The results from this work suggest that staining for both a lack of FLCN and a gain of GPNMB could help to distinguish sporadic oncocytomas, chromophobe and papillary RCC from BHD-associated HOCTS, chromophobe and papillary RCCs. It would not be sufficient however to definitively classify a ccRCC as FLCN-related, but a lack of nuclear FLCN staining could identify cases appropriate for genetic testing.
- Furuya M, Hong SB, Tanaka R, Kuroda N, Nagashima Y, Nagahama K, Suyama T, Yao M, & Nakatani Y (2015). Distinctive expression patterns of glycoprotein non-metastatic B and folliculin in renal tumors in patients with Birt-Hogg-Dubé syndrome. Cancer science PMID: 25594584
- Hong SB, Oh H, Valera VA, Baba M, Schmidt LS, Linehan WM. Inactivation of the FLCN tumor suppressor gene induces TFE3 transcriptional activity by increasing its nuclear localization. PLoS One. 2010 Dec 29;5(12):e15793. doi:10.1371/journal.pone.0015793. PMID: 21209915.
- Pavlovich CP, Walther MM, Eyler RA, Hewitt SM, Zbar B, Linehan WM, Merino MJ. Renal tumors in the Birt-Hogg-Dubé syndrome. Am J Surg Pathol. 2002 Dec;26(12):1542-52. PubMed PMID: 12459621.

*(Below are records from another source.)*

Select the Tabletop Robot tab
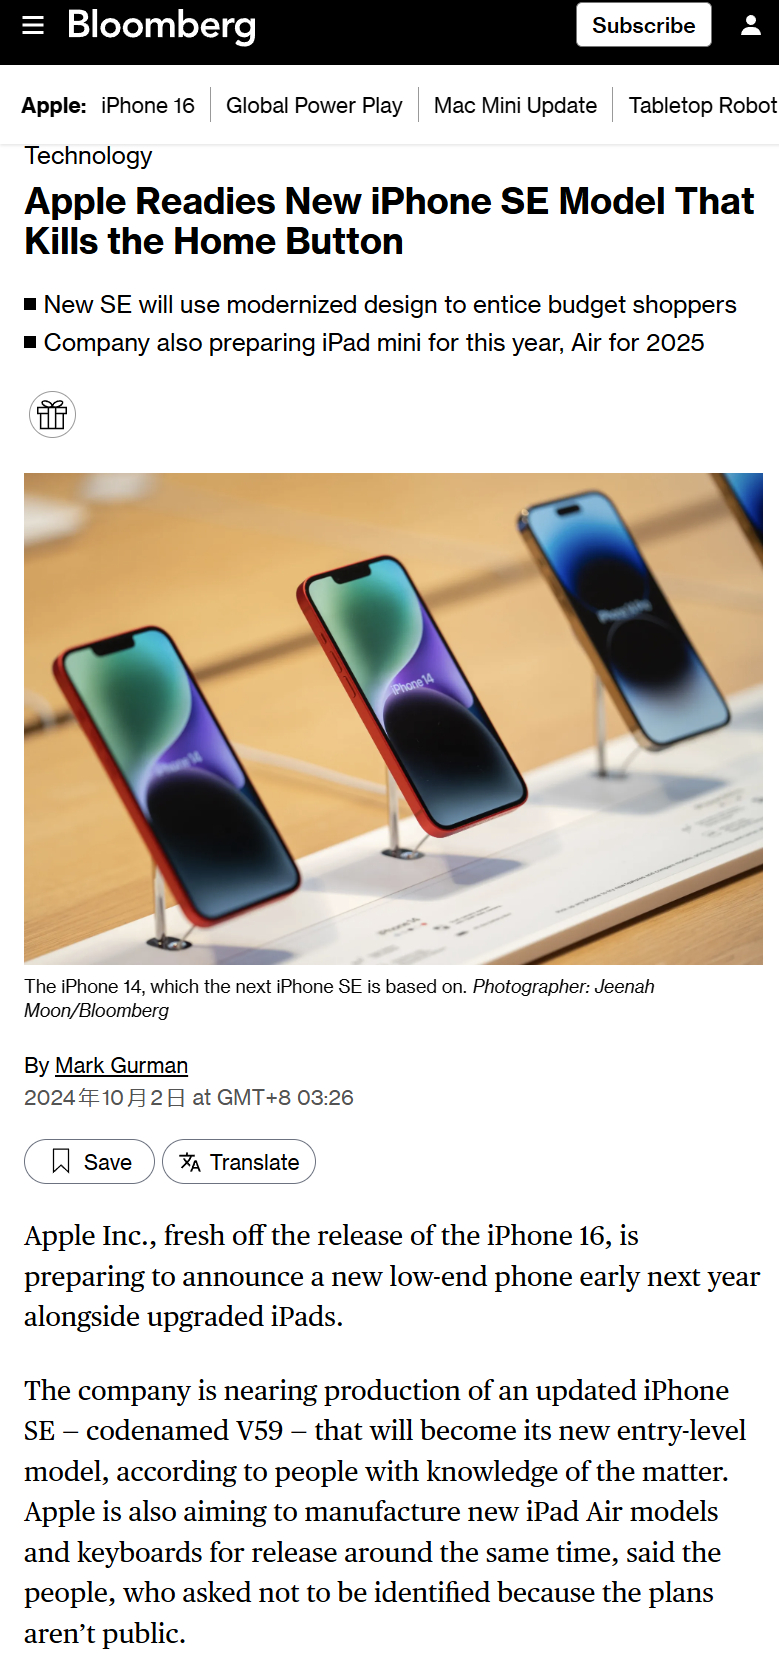The image size is (779, 1656). click(703, 105)
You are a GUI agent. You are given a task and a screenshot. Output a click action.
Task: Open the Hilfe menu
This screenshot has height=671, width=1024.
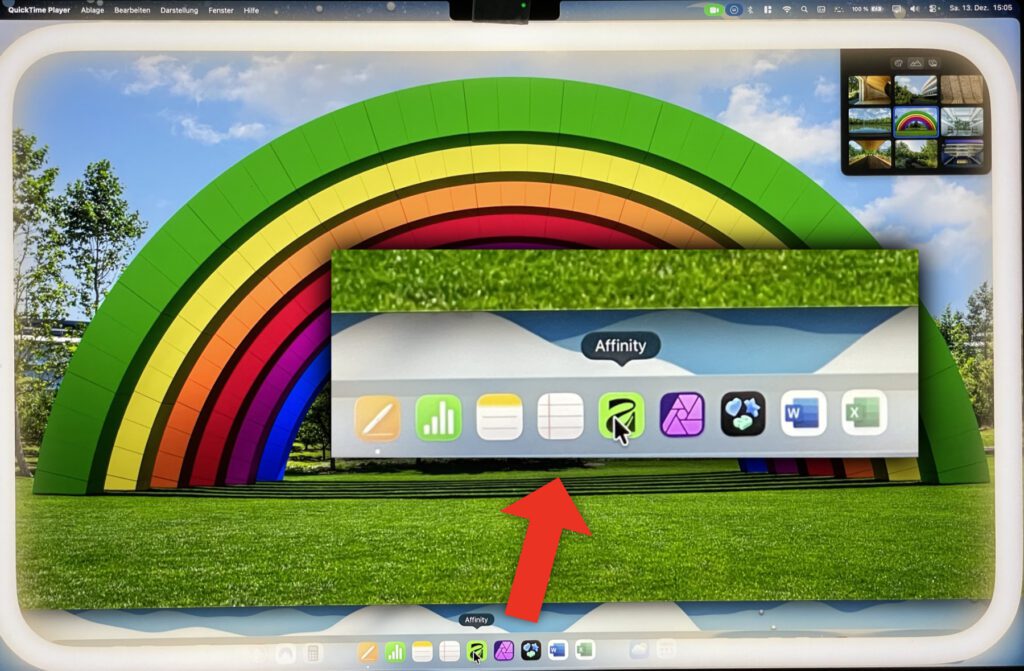[x=250, y=11]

- Warren MB, Torres-Cabala CA, Turner ML, Merino MJ, Matrosova VY, Nickerson ML, Ma W, Linehan WM, Zbar B, Schmidt LS. Expression of Birt-Hogg-Dubé gene mRNA in normal and neoplastic human tissues. Mod Pathol. 2004 Aug;17(8):998-1011. PMID: 15143337.
- Zbar B, Alvord WG, Glenn G, Turner M, Pavlovich CP, Schmidt L, Walther M, Choyke P, Weirich G, Hewitt SM, Duray P, Gabril F, Greenberg C, Merino MJ, Toro J, Linehan WM. Risk of renal and colonic neoplasms and spontaneous pneumothorax in the Birt-Hogg-Dubé syndrome. Cancer Epidemiol Biomarkers Prev. 2002 Apr;11(4):393-400. PubMed PMID: 11927500.